Despite Theresa May’s assertion that the EU rights that we take for granted will continue post Brexit, the EU Withdrawal Bill which is currently floundering through Parliament removes meaningful access to all EU human rights protection. Most significantly, the EU Charter of Fundamental Rights will not become part of UK law.
The decision to cull the Charter makes no sense. But does it also reveal something about the motivation for leaving the EU? Is Brexit for May’s Tories about taking back control, immigration or independence? Or is it something much more sinister than that? Is it an attempt to deny rights?
Audaciously, the Government argues that the Charter does not create new rights, hence it can be done away with. Yet, the Charter pulls together all the rights that we can take for granted within the EU. That’s new. The Charter recognises as human rights issues that had not been formulated as rights before. That’s new too. The rights in the Charter lie at the centre of the European idea and they’re enforceable. That’s also new. The rights in the Charter trump all other EU law – something else about the Charter that is new. The Court of Justice of the EU has interpreted those rights to give citizens wider human rights protection, also new.
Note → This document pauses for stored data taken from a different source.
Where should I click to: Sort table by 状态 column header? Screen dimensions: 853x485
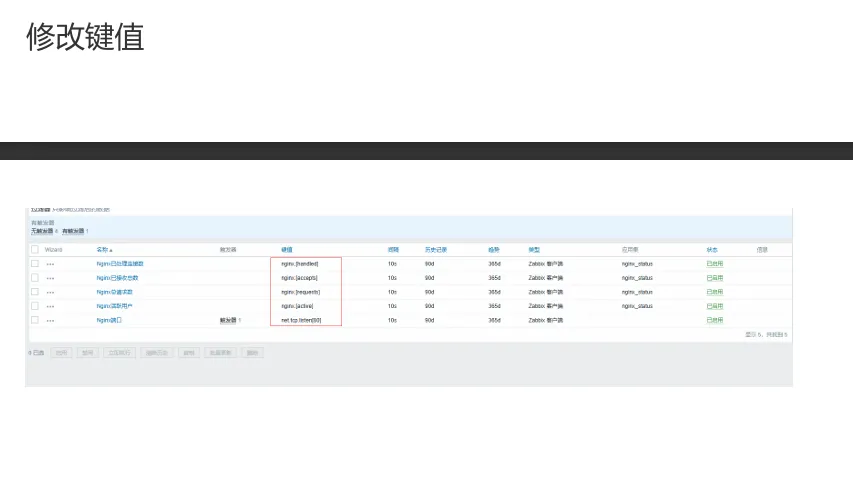click(712, 249)
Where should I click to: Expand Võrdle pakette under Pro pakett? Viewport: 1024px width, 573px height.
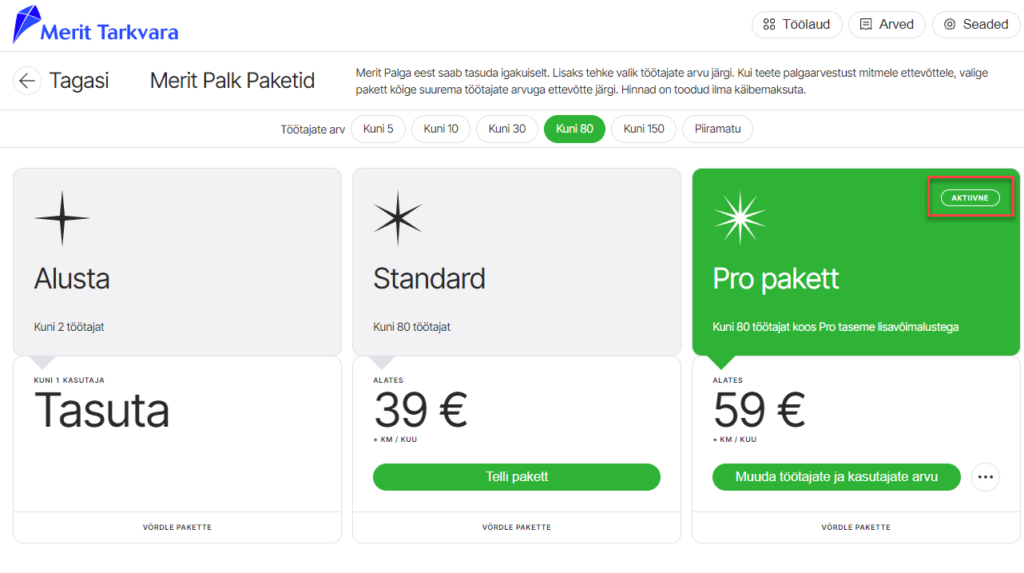pyautogui.click(x=856, y=527)
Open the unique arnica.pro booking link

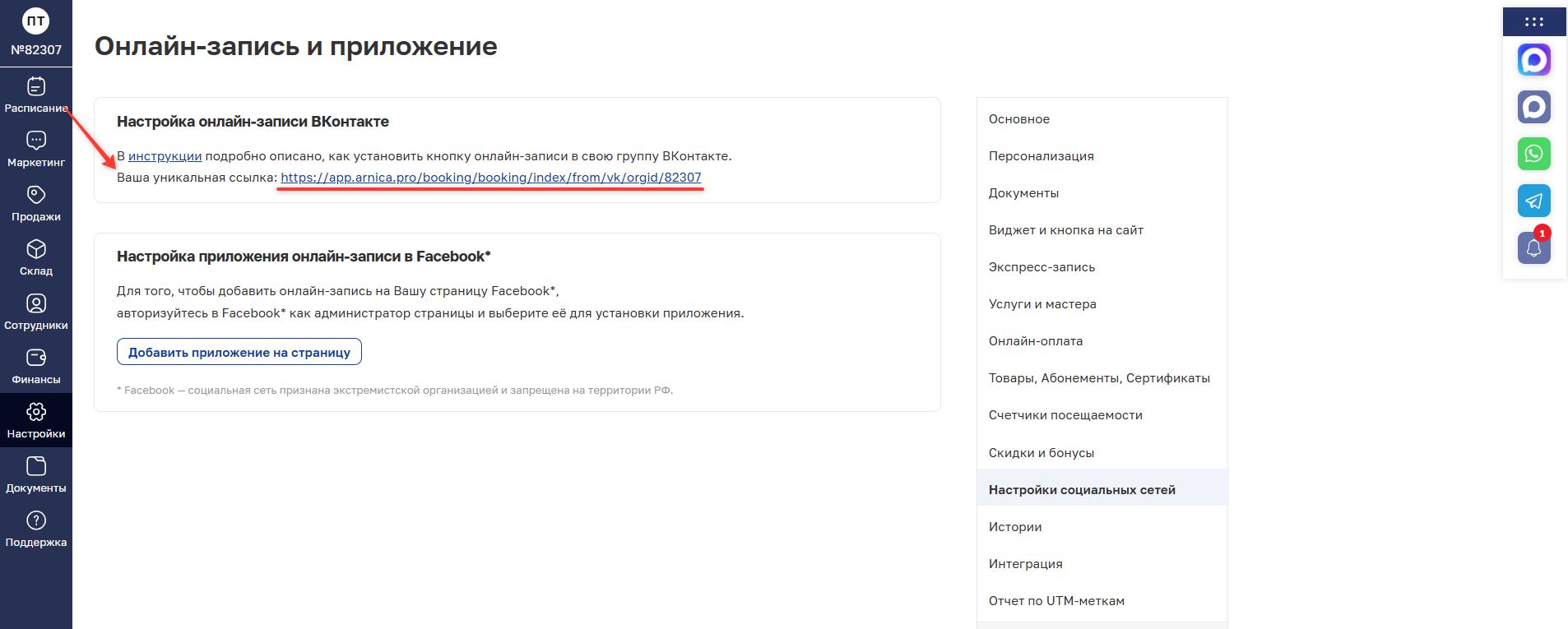pos(491,178)
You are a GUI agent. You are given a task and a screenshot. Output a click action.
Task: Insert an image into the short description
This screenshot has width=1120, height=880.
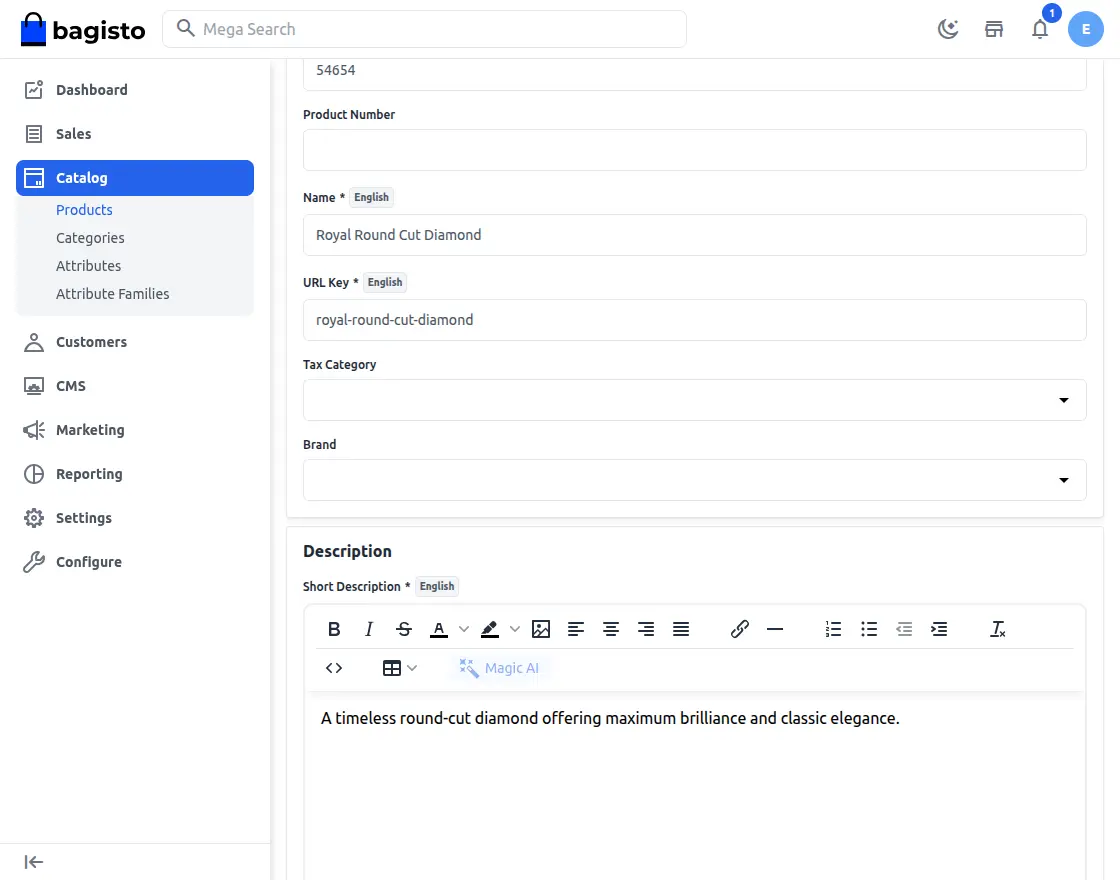click(x=541, y=629)
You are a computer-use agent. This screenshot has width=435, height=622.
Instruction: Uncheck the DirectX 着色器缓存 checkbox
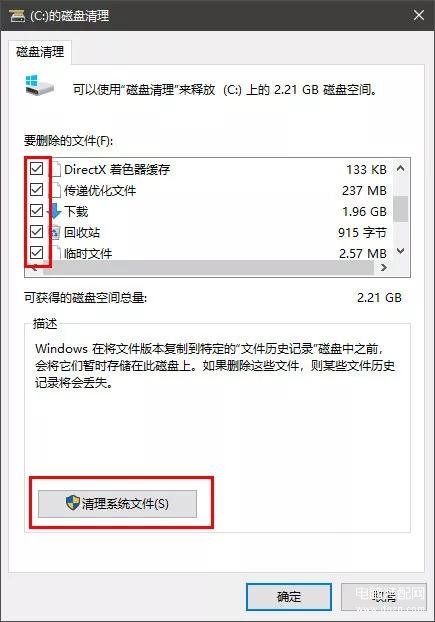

The Government also says that EU fundamental rights principles will continue to apply post Brexit and therefore that’s another reason why we don’t need the Charter. But what are those principles? To find out you have to look to the Charter. What’s more the Government has taken away the right to bring a case based on EU fundamental rights principles.
This is the Government’s fiction: apparently, EU principles apply, but their source, the EU Charter doesn’t and even if you can find out what those principles are, they can’t be enforced. The reality is post Brexit the Government proposes to airbrush out EU human rights protection.
By excluding the Charter the Government is dissembling when they claim that they are incorporating EU law into UK law, because, by removing it from the Withdrawal Bill, they have distorted EU law. The Charter is a critical element of all EU law.
If the Prime Minister took a different path and pledged the UK to the Charter post-Brexit, her assertions to Commission President, Jean-Claude Juncker, and the leaders of the 27 EU member states that she is committed to EU nationals living in the UK would sound less hollow. What harm is there in reassuring EU Nationals in the UK that they will keep their rights post-Brexit day because the UK stands by the Charter?
What is the EU Charter? The EU Charter is a comprehensive catalogue of human rights. It is far more extensive than the European Convention on Human Rights (which is nothing to do with the EU), embodying a 21st-century approach to rights protection. To single it out for non-inclusion in the post-Brexit arrangements feels like a snub to European values. Is that intentional?
The Charter only applies to the scope of the EU, but it adds real value. For example, it requires pluralism of the media. Who’s opposed to that? It expressly protects gay men and lesbians from discrimination. Children are granted comprehensive human rights protection. It guarantees a right to dignity. It articulates business as well as workers’ rights. It gives a right to good administration. It respects academic freedom. What’s wrong with rights to a high level of protection for the environment, the consumer and health?
It was the Charter that David Davis relied upon, when along with Tom Watson, he challenged the legality of the UK’s surveillance regime. The Charter has proven its worth in cases before the Court of Justice of the EU: from limits on tobacco companies’ free speech rights to human rights protection in the workplace, and from cartels to citizenship. We have all benefited from the comprehensive rights protection it contains. Most obviously the right to be forgotten – essential in the age of social media – was guaranteed by the Charter.
We don’t know what the fall out of Brexit will be. The Government claims that they want a seamless transition. But there will be unintended consequences. Shouldn’t those inadvertently detrimentally affected by Brexit have all the protection they can get? Retaining the Charter provides that protection.
Will we end up with lesser protections in relation to data collection and retention, equality, consumer rights and health and safety because UK courts will no longer interpret those laws in the light of the Charter? And in turn, this inconsistency must impact on future trade negotiations with the EU. If human rights are less protected in the UK than the EU can a deal be struck?
At the heart of the Charter is the guarantee of human dignity. By snubbing the Charter, Theresa May’s Government is forcing a battle over dignity. For Labour this is a red line, and it’s a fight May’s Tories cannot win other than through a Pyrrhic victory. If the Prime Minister is serious about bringing people together through the Brexit process she should recognise the value the Charter offers her, both in Westminster and Brussels.